I have been working in the area around this vine for months creating a barrier to stop the spread of Guinea Grass Panicum maximum and remove carpet of huge Asparagus Fern Asparagus aethiopicus. I was in the area only a few days ago and didn’t see any flowers then when I arrived this morning the vine was covered in flowers.

Pandorea pandorana - tree - 24 Sept 2014

Wonga Wonga Vine covering an old stag

I have seen Wonga Wonga Vine in Toohey Forest around the Nathan Campus but never in Mt Gravatt Conservation Reserve. This exciting find means we have not identified two hundred and seventy-two different native plant species found in this special island of bushland surrounded by the suburban matrix of houses and roads. That means in 66 hectares we have 11% of the total native plant diversity in the whole of the 22 million hectares of Great Britain.

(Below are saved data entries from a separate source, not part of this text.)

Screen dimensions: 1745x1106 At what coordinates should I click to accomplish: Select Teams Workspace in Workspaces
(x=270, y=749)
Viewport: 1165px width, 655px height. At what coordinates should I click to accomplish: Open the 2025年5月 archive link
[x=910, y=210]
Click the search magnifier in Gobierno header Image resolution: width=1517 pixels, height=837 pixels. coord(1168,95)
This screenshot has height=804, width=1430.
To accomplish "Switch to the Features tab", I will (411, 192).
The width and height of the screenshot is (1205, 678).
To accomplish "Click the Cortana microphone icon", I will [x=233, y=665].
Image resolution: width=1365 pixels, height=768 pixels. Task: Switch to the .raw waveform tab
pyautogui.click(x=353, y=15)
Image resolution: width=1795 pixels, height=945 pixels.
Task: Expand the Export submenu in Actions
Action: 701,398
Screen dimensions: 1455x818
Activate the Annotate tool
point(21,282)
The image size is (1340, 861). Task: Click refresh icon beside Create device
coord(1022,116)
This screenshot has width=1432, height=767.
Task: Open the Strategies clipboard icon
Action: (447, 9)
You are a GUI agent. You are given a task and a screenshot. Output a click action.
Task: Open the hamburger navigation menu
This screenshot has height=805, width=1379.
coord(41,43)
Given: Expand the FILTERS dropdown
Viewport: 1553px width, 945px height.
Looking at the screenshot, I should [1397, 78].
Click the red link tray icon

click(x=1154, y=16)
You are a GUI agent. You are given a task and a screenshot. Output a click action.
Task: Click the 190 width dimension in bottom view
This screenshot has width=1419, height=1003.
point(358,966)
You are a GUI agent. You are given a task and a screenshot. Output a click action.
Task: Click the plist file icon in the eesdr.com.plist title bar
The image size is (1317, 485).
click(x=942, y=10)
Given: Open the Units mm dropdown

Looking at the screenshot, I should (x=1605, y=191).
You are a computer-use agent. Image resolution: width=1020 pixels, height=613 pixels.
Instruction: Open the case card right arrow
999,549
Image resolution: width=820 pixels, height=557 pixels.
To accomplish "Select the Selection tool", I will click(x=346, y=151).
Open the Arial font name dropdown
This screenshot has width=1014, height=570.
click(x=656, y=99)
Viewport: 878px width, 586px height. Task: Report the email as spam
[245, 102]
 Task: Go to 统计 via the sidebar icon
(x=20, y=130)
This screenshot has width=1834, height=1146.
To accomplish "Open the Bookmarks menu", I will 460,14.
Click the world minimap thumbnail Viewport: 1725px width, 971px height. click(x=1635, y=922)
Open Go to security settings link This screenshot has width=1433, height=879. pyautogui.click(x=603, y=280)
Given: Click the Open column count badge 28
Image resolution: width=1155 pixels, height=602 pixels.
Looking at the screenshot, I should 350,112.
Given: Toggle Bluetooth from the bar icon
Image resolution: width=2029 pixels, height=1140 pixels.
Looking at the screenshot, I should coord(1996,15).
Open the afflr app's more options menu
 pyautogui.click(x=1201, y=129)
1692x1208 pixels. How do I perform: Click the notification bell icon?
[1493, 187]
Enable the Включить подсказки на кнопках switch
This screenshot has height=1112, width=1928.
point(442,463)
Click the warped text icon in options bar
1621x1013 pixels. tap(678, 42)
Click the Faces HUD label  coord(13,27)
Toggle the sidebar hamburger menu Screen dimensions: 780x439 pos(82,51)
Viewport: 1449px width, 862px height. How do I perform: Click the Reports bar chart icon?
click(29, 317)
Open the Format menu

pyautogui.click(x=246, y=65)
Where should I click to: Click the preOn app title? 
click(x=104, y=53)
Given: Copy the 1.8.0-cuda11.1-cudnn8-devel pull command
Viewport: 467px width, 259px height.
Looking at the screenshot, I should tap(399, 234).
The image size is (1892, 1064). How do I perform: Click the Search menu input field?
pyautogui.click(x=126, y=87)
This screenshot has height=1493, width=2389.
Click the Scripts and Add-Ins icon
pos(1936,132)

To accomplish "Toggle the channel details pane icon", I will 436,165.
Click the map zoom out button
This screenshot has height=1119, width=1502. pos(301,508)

Wonga Wonga Vine is a vigorous twining plant with this patch almost covering a huge old stag (dead tree) creating great habitat for the small forest birds to hide and nest.

Being right in the middle of the area I have been clearing of weeds, this vine will have a great opportunity to spread as part of the natural regeneration that is all ready occurring with Love Flower Pseuderanthemum variable,  Pink Tongues Rostellularia adscendens and Scrambling Lilly Geitonoplesium cymosum returning.